Authors: Yiwen Yuan, Zecheng Zhang, Xinwei He, Akihiro Nitta, Weihua Hu, Manan Shah, Blaz Stojanovic, Shenyang(Andy) Huang, Jan E Lenssen, Jure Leskovec, Matthias Fey

ICLR 2025 | Venue PDF | LLM Run Details

Reproducibility Variable	Result	LLM Response
Research Type	Experimental	We demonstrate that CONTEXTGNN is able to adapt to different data characteristics and outperforms existing methods, both traditional and GNN-based, on a diverse set of practical recommendation tasks, improving performance by 20% on average.
Researcher Affiliation	Industry	Yiwen Yuan, Zecheng Zhang, Xinwei He, Akihiro Nitta, Weihua Hu, Manan Shah, Blaˇz Stojanoviˇc, Shenyang Huang, Jan Eric Lenssen, Jure Leskovec, Matthias Fey Kumo.AI
Pseudocode	No	The paper describes the methods through textual explanations, mathematical formulas (e.g., Equation 1 and 2), and a high-level architectural diagram (Figure 1), but it does not contain any explicitly labeled pseudocode or algorithm blocks.
Open Source Code	Yes	Our method1 is implemented in PYTORCH (Paszke et al., 2019) utilizing the PYTORCH GEOMETRIC (Fey & Lenssen, 2019) and PYTORCH FRAME (Hu et al., 2024) libraries. 1Git Hub: https://github.com/kumo-ai/Context GNN
Open Datasets	Yes	We utilize the recommendation tasks introduced in RELBENCH (Robinson et al., 2024), which consists of eight different realistic and temporal-aware recommendation tasks. We evaluate CONTEXTGNN on the static link prediction task of Amazon-Book (Wang et al., 2019). We use CONTEXTGNN to perform temporal next-item recommendation on the IJCAI Contest dataset (Xia et al., 2022).
Dataset Splits	Yes	Table 1: The locality score for different subgraph depths k {1, 3} on validation/test splits for all recommendation tasks in RELBENCH We evaluate CONTEXTGNN on the static link prediction task of Amazon-Book (Wang et al., 2019), which...evaluates on 10% of randomly selected interactions independent of time
Hardware Specification	Yes	In practice, we have no issues to scale the number of classes C to 1M on commodity GPUs (15GB of memory)
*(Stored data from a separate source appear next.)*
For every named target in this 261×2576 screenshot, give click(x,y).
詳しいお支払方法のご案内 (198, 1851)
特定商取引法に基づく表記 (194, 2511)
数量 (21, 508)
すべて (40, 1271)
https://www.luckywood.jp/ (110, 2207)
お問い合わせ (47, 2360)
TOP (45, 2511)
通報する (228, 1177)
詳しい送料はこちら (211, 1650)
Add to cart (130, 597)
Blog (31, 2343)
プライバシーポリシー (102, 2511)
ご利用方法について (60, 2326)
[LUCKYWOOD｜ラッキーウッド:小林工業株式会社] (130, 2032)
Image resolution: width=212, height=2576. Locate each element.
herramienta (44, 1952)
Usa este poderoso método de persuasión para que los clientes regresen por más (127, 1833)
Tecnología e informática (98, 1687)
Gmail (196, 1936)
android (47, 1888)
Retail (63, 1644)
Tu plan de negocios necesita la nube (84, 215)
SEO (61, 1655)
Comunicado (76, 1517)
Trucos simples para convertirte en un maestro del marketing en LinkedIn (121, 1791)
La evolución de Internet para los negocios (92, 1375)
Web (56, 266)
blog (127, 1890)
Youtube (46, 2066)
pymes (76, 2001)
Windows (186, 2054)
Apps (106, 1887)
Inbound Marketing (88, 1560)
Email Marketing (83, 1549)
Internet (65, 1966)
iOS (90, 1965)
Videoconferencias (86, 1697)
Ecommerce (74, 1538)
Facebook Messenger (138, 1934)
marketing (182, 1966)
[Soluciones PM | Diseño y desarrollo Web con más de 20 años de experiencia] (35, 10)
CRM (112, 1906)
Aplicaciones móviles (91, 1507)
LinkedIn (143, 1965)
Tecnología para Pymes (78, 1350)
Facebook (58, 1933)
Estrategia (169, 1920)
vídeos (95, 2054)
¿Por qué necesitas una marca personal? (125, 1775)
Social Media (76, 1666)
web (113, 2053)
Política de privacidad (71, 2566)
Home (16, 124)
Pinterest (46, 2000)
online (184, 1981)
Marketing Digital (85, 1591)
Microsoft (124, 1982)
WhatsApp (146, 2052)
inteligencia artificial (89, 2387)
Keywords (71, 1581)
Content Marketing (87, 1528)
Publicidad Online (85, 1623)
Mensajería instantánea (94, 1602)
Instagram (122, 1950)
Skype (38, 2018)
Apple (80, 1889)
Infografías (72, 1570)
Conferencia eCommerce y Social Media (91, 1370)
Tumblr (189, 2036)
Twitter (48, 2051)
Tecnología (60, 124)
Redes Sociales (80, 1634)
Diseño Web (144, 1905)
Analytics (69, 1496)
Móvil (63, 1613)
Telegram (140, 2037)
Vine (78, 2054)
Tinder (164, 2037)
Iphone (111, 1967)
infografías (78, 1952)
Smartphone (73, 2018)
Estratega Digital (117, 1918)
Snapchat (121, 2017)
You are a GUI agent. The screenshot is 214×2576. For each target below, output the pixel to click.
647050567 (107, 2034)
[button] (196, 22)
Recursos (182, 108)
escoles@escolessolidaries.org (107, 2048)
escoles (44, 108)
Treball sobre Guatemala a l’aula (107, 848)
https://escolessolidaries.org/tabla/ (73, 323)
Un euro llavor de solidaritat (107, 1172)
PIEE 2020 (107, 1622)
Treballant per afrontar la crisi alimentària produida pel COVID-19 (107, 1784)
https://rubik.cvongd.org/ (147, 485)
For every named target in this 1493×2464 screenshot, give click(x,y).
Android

Software Dependencies	No	Our method1 is implemented in PYTORCH (Paszke et al., 2019) utilizing the PYTORCH GEOMETRIC (Fey & Lenssen, 2019) and PYTORCH FRAME (Hu et al., 2024) libraries. While these libraries are mentioned with their respective publication years, specific version numbers (e.g., PyTorch 1.x) are not provided in the text.
Experiment Setup	Yes	The hyperparameters we tune for each task are: (1) the number of hidden units {32, 64, 128, 256, 512}, (2), the batch size {256, 512, 1024}, and (3) the learning rate {0.001, 0.01}.